I’ve been thinking a lot in the past few days about academic conferences. In part, I was inspired by Kristen’s post last month about the usefulness of the American Academy of Religion (AAR) Annual Meeting. But I’ve also seen a lot of recent social media posts from friends and colleagues at the meetings that occurred alongside the American Historical Association’s meeting, namely the ACHA (American Catholic Historical Association) and the ASCH (American Society of Church History). Part of the difficulty with being a historical theologian is that my research fits into multiple different disciplinary boundaries and—given limited travel budgets—I must make a choice about which events to attend. Regular meetings that I attend include the AAR (religious studies and theology), ACHA/ASCH (history), and the CTSA (Catholic Theological Society of America—so theology). I’ve also attended more specialized conferences in the past—every three years I try to attend the Conference on the History of Women Religious and I’ve also attended the Society for French Historical Studies meeting in the past. Given all these divergent commitments and the reality that I can only really afford one conference each year, Kristen’s post which raised the question about the relationship between the AAR’s Annual Meeting and the regional meetings made me think a lot about these divergent commitments and where my scholarly home would best be.
For now, I am attending the AAR as I have commitments as co-chair of the Religion in Europe unit. But the conference itself has always been a bit of a hit or miss for me. At the 2018 meeting in Denver, I found myself uninterested in many of the sessions, and mostly just attended the sessions that I was personally involved in through my unit. This past year in San Diego, I was overwhelmed by the choices of sessions that I wanted to attend. One of the things that I really appreciated about the sessions that I chose to attend was the prevalence of women’s voices, but I was equally disturbed to hear about the shutting down of women’s voices occurring at the conference.
For an example of the positive—the prevalence of women’s voices—, I attended a session hosted by the Roman Catholic Studies unit on “Catholicism, Clericalism, and Sexual Abuse.” What struck me about this session was that—in contrast to the academic stereotype of “manels”—this session had a majority of female participants. I especially liked Mary Kate Holman’s paper that proposed the French worker-priest movement of the early twentieth century as a model for dismantling clericalism and Annie Selak’s paper that used trauma theory to analyze the woundedness of the church.
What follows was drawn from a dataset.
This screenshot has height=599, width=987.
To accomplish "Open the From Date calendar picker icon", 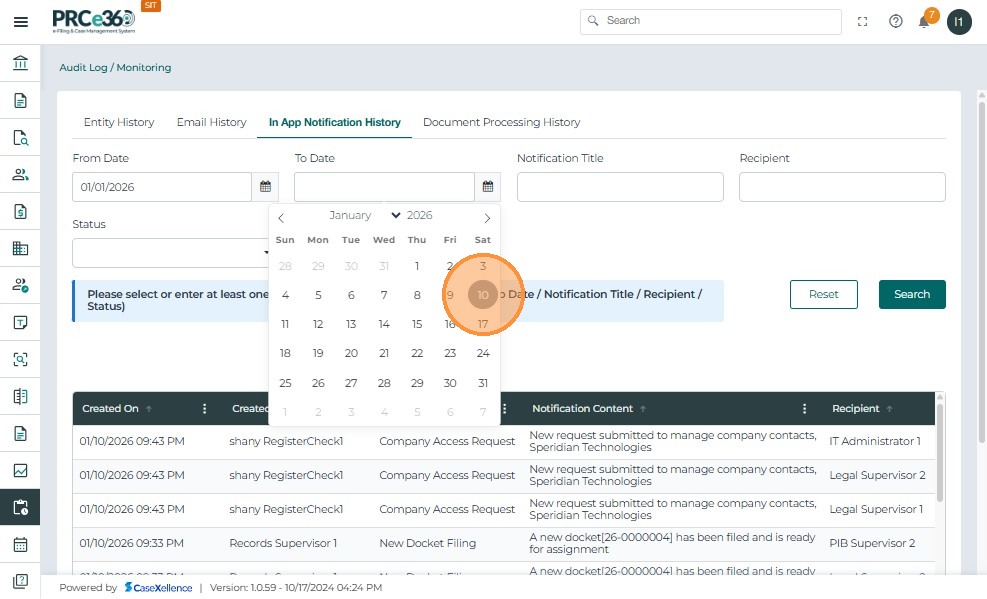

The following morning, I was torn between two sessions—a book panel on Mary, Mother of Martyrs: How Motherhood Became Self-Sacrifice in Early Christianity by Kathleen Gallagher Elkins and an exploratory session on Mary Daly. I opted for the Mary Daly session and I’m glad that I did. Exploratory sessions at the AAR are intended to demonstrate interest for the establishment of new AAR units. Some might question the need for a unit at the AAR on Mary Daly—especially those who don’t like her theology—, but I found that the organizers made their case for this unit well. The point of having a unit to engage with a single thinker occurs because that thinker is significant enough in the field to have influenced many scholars to engage with them. Most AAR units are thematic, but there are quite a few that are dedicated to a single figure and their influence. These include Augustine, Bonhoeffer, Kierkegaard, Luther, Ricoeur, Schleiermacher, MLK, and Tillich. Looking at that list, I hope everyone can identify the common thread beyond their theological significance—it’s all men. Although there have been many significant female theologians, not even one is represented by its own unit at the AAR.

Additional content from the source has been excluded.